Note: Extracted features data was not created for a small number of volumes, so it is possible that not all of your workset volumes will be processed.
Result of job: script to download extracted features data files.
The InPho Topic Explorer trains multiple LDA topic models and allows you to export files containing the word-topic and topic-document distributions, along with an interactive visualization. For full detailed description, please review the documentation.
How it works:
- Downloads each HathiTrust volume from the Data API.
- Tokenizes each volume using the topicexplorer init command.
- Apply stoplists based on the frequency of terms in the corpus, removing the most frequent words accounting for 50% of the collection and the least frequent words accounting for 10% of the collection.
- Create a new topic model for each number of topics specified. For example, "20 40 60 80" would train separate models with 20 topics, 40 topics, 60 topics and 80 topics.
- Display a visualization of how topics across models cluster together. This enables a user to see the granularity of the different models and how terms may be grouped together into "larger" topics.
More documentation of the Topic Explorer is available at https://inpho.github.io/topic-explorer/.
Result of job: Four files are generated. Three are for displaying a visualization of topic clusters and top terms: topics.html, cluster.csv, topics.json. The final file (workset.tez) can be used with a local install of the Topic Explorer to access the complete word-topic and topic-document matricies, along with other advanced analytics.
Generate a list of all of the names of people and places, as well as dates, times, percentages, and monetary terms, found in a workset. You can choose which entities you would like to extract.
How it works:
- performs header/body/footer identification
- extracts body text only for analysis
- combines of end-of-line hyphenated words in order to de-hyphenate the text
- tokenizes the text using the Stanford NLP model for the language specified by the user
- performs entity recognition/extraction using the Stanford Named Entity Recognizer
- shuffles the entities found on each page (to prevent aiding page reconstruction)
- saves the resulting entities to a file
Result of job: table of the named entities found in a workset.
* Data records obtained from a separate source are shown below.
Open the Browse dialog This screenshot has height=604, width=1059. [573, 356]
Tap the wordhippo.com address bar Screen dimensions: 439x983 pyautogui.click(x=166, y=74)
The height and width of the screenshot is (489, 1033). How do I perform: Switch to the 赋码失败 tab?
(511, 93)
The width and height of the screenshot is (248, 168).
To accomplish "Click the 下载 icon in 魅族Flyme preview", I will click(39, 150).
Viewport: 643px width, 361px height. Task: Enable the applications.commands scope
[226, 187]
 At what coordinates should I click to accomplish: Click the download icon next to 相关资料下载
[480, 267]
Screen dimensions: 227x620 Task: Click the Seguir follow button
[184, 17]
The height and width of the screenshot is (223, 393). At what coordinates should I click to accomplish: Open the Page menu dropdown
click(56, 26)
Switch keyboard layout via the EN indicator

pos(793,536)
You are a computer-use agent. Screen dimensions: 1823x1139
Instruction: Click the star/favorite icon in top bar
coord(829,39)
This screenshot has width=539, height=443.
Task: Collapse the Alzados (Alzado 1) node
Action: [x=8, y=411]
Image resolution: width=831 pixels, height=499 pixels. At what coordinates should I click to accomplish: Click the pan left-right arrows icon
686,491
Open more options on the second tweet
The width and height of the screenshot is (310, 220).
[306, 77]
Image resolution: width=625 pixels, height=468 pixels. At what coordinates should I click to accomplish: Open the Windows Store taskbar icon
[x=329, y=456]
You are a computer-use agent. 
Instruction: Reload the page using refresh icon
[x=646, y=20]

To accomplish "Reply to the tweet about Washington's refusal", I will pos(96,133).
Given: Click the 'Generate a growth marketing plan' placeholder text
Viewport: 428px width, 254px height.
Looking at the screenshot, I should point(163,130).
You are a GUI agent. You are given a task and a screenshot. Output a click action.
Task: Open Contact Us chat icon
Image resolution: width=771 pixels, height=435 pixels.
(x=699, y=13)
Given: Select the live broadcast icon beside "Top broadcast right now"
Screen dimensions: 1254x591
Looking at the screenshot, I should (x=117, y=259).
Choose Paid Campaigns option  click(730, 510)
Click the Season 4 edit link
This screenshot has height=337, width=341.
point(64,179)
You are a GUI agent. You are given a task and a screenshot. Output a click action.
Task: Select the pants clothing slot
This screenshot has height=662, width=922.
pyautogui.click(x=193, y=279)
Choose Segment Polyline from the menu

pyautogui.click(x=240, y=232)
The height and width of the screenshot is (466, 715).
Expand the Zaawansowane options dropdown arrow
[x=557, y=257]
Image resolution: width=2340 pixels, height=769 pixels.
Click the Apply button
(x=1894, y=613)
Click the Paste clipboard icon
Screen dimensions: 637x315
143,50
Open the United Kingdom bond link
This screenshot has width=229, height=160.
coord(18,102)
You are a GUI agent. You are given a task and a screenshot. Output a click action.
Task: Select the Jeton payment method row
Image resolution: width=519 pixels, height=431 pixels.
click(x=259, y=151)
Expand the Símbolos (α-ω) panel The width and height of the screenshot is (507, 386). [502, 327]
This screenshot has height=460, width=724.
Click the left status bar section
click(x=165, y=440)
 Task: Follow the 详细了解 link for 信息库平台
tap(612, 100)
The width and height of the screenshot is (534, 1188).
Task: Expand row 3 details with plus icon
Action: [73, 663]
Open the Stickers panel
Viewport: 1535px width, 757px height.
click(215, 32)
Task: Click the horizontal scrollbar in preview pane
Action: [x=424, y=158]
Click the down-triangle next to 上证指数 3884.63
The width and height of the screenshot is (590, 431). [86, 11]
Identify the tokens (words) that occur most often in a workset and the number of times they occur. Create a tag cloud visualization of the most frequently occurring words in a workset, where the size of the word is displayed in proportion to the number of times it occurred.
How it works:
- identifies page header/body/footer
- extracts page body only for analysis
- combines of end-of-line hyphenated words in order to de-hyphenate the text
- removes stop words as specified by user
- applies replacement rules (i.e. corrections) as specified by user, maintaining the original case of the replaced words
- tokenizes the text using the Stanford NLP model for the language specified by the user, or does white-space tokenization
- counts tokens
- sorts tokens in descending order by count
- saves the sorted token counts to a file
- generates the tag cloud according to the filter(s) specified by the user
Result of job: tag cloud showing the most frequently occurring words, and a file with a list of those words and the number of times they occur.